Credit ratings, as crude and corrupt as they are, still provide some information, even if they just lag market prices.
Except when they don’t.
Consider the Illinois Teachers Retirement System (TRS), and its fixed income investments.
As underfunded as public pensions are, it’s worth remembering how much money is in these things. On its own measure, the system only has about one-third of the assets needed for the promises made. But it still has almost $50 billion in invested assets.
Managed by experts, making lots of apparently valuable decisions. Like investing in a lot of risky assets, which can make sense, if taxpayers take the downside.
The TRS annual report includes a table every year showings a breakdown of all its fixed income investments by credit rating, in 21 categories.
And another category, which we will talk about shortly.
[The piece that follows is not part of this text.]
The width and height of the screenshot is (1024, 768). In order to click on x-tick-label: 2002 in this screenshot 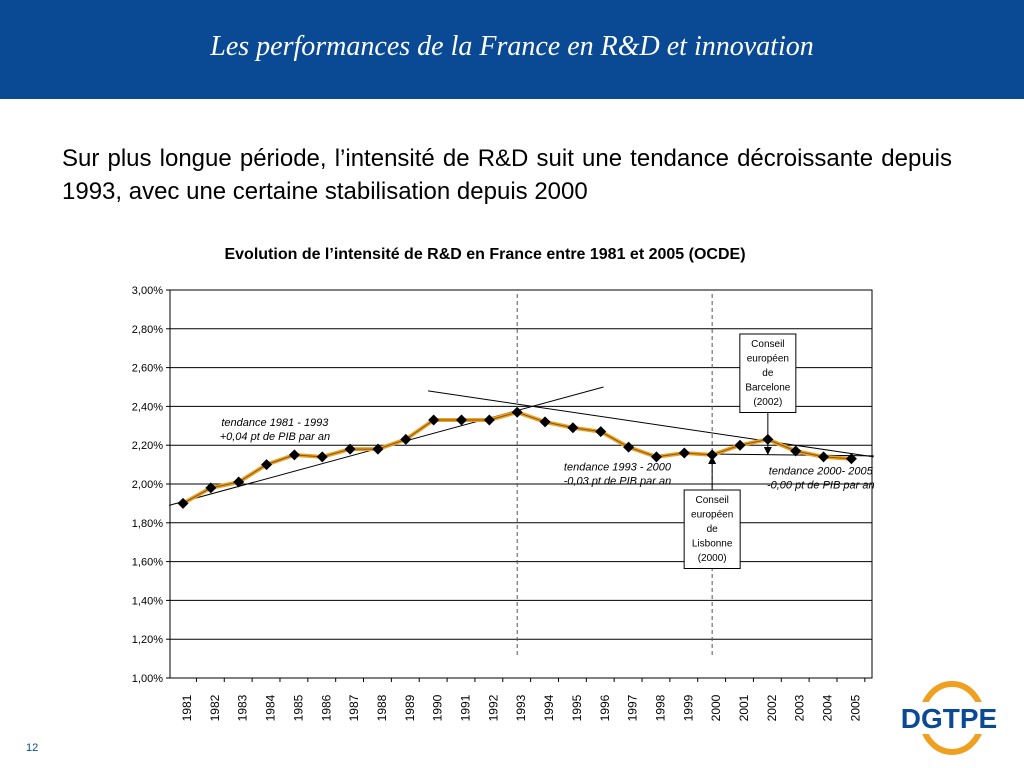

But in the rated classes, an alarming trend is the share of invested assets in safe vs. riskier investments. Assets reported in the “Triple A” (ha) category have fallen from 50% of rated fixed income assets in 2008 to about 10% in 2017.
But another category has a curious trend. A category that brings to mind Frank Knight’s wonderful distinction between risk and uncertainty.
There is a 22nd category in that table. For assets with a credit rating that is reported “not available.” Assets in that category rose from $15 million in 2008 to $1.4 billion in 2017.
And for some recent solid reporting on risk and investment management compensation for public pensions, see David Sirota’s article on developments in Colorado “Why is PERA in high-fee, high-risk investments?”